Translation:Hello, Farid.

July 2, 2019

24 Comments


https://www.duolingo.com/profile/VremyaXolodtsa

What does يا mean? Is it necessary or commonplace among native speakers?


https://www.duolingo.com/profile/StanislavKazak

If you learn on computer, you can click on the icon of the lesson and see two symbols in upper right corner: a key and a light bulb. And, if you click on the light bulb, you'll can look at a description of lesson. There is a description of using يا too. Sorry for my English


https://www.duolingo.com/profile/iDekuorami

Bo problem i speak English


https://www.duolingo.com/profile/ErfanRezamand

It is like "hey" in English but in a formal way


https://www.duolingo.com/profile/ThomasArias95

No, it is used to exalt the name of the person who is being spoken to. In English it would be something like "Oh". So the translation is: "Hello, oh Farid". It's a very common way of speaking in Arab countries.


https://www.duolingo.com/profile/KatharinaM882088

It remembers me ancient Greek. In ancient Greek they used oh(ὧ) before a Name when speaking with that person. As an example: oh Sokrates (ὧ Σώκρατες).


https://www.duolingo.com/profile/kaet
  • 101

Classically when we reference the vocative form in English we use "O". There's a nice section on this in Alice in Wonderland. https://en.wikipedia.org/wiki/Mouse_(Alice%27s_Adventures_in_Wonderland)


https://www.duolingo.com/profile/Augustas541

does it sound like "oh", though? or like a long "o" in the word "long" for example?


https://www.duolingo.com/profile/KatieC993112

It normally sounds like oh. That's how I learnt it in Latin and Greek at school. (I never know whether to write learnt or learned)


https://www.duolingo.com/profile/KatieC993112

KatharinaM882088, are you sure that the ὧ is aspirated? You could well be right, but I don't remember pronouncing the H... Oh! I've just googled ὧ Σώκρατες, once with aspirated ὧ and once with unaspirated ὦ, and I got 2,570 hits for the former and 24,900 for the latter. It may only prove that more Americans use the unaspirated form, since they use the internet most!


https://www.duolingo.com/profile/Liz849834

The F sounds a little like an S


https://www.duolingo.com/profile/Rob1n_sh1f

But ahalan is also hello and also welcome..


https://www.duolingo.com/profile/Kinan31

I do agree. As far as I know having traveled in both countries, syrians and lebanese use "ahlan" oftenly in the sense of "welcome" and have other words to say "hello" (marhhaban, salamat, ...).


https://www.duolingo.com/profile/GaryBea

My Iraqi friend told me Ahlan means welcome and to say hello they just use Marrhaba between friends.

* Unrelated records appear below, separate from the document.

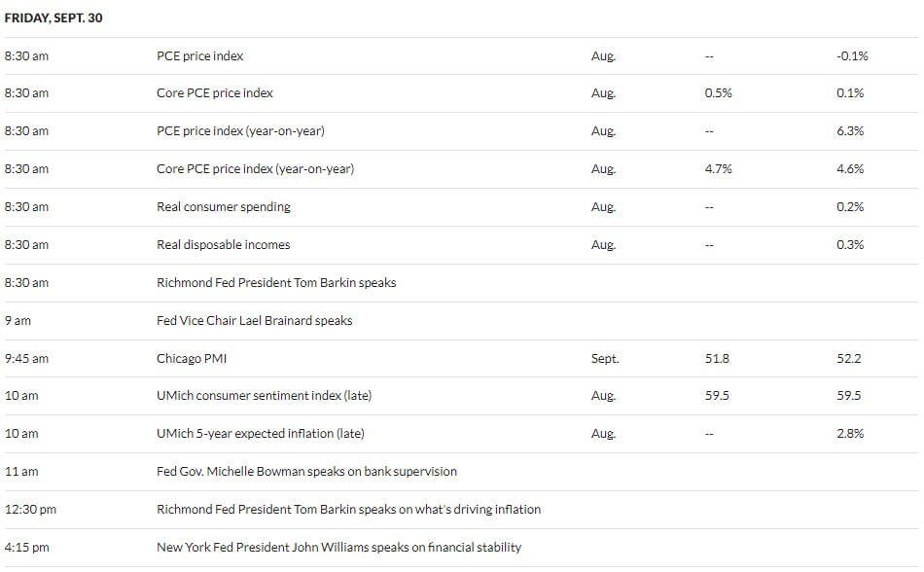This screenshot has width=924, height=572.
Task: Click John Williams speaks on financial stability
Action: coord(338,548)
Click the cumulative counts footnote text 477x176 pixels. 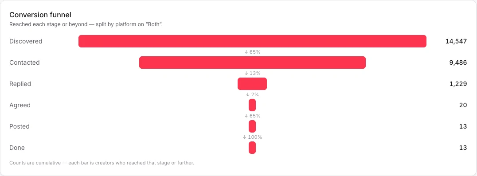coord(102,163)
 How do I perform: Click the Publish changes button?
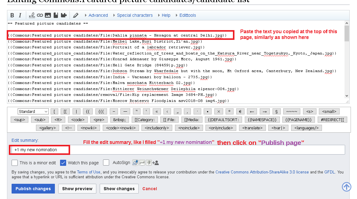click(x=33, y=189)
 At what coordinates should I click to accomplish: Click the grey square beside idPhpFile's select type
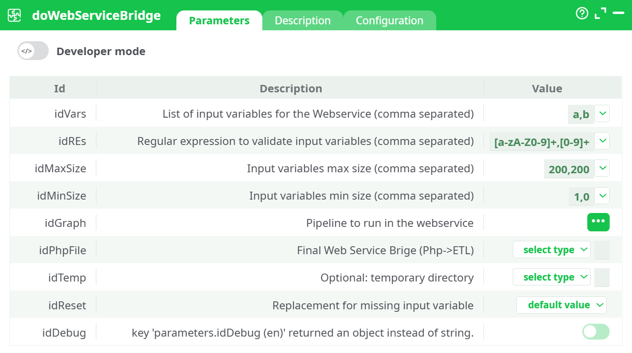[x=601, y=250]
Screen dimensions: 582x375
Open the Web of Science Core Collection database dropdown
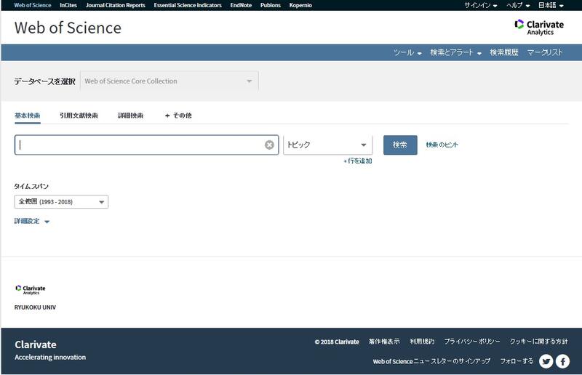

https://www.duolingo.com/profile/SanjayKannoli

Will someone tell me how and where to use the "Ha" and "ha"??


https://www.duolingo.com/profile/KatieC993112

Do you mean يا ? That's not "ha", it's "ya". And you just say it in front of the name of the person you're addressing. Don't say "hello, Sanjay", say "hello, ya Sanjay". It's just more polite (in MSA, I believe. I don't think the dialects necessarily have to say يا . Is that right, someone native?)

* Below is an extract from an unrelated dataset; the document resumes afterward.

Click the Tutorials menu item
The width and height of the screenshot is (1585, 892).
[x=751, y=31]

https://www.duolingo.com/profile/VlandroV

In English could be used as "you":

Hello, (you) darling!

Excuse me, (you) Bob.

Welcome, (you) ppl!


https://www.duolingo.com/profile/aassaf1430

I though marhaba was hello and that this means, welcome.

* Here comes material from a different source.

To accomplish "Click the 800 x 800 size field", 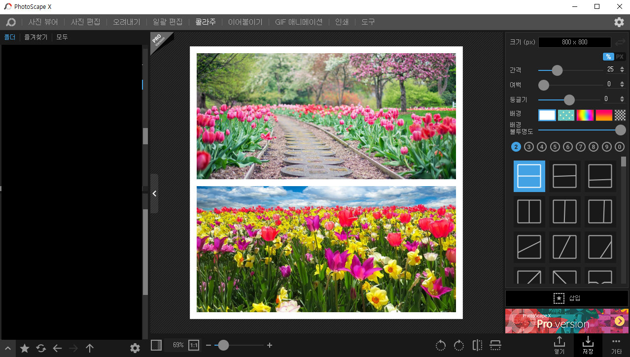I will [x=574, y=42].
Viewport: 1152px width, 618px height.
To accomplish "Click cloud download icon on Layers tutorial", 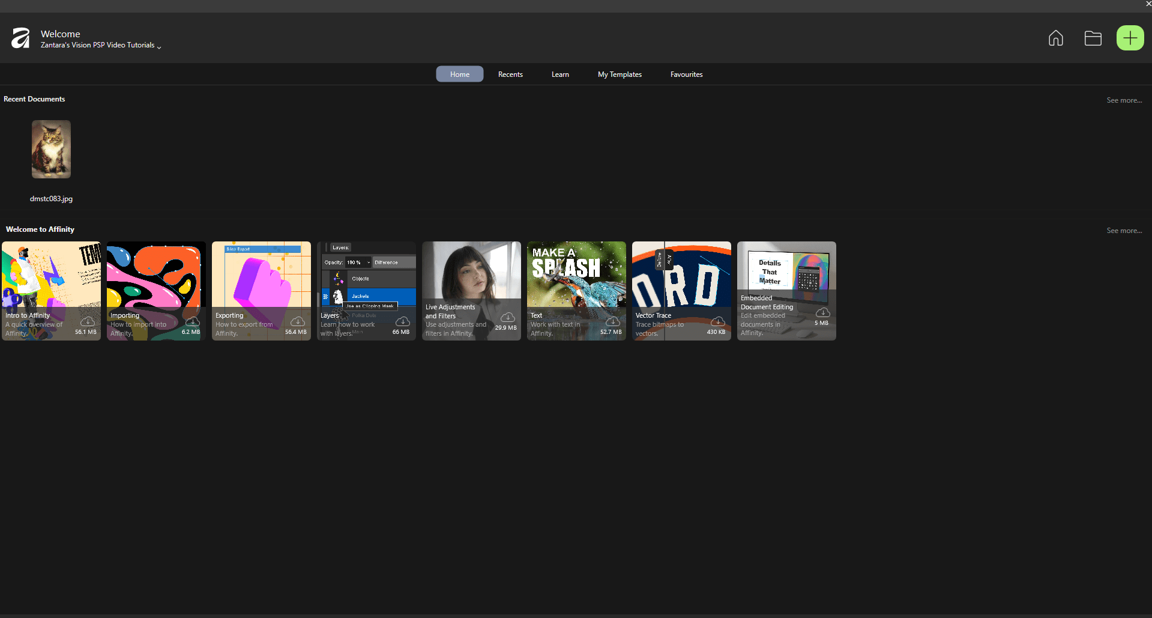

https://www.duolingo.com/profile/sadiya99

I thought marhaban was hello?


https://www.duolingo.com/profile/kharirreza

Cik salah petek wkwk


https://www.duolingo.com/profile/Giafazio

But why use "hey" after saying "hello"?


https://www.duolingo.com/profile/kaet
  • 101

It's not about saying "hey", it's how they're trying to get across the idea of a vocative form to speakers of English which doesn't have one in the modern form. Other languages do. In Irish to address you I'd say, "a Giofazio". I believe Greek, which it looks like you're also learning on DL, also has a vocative form.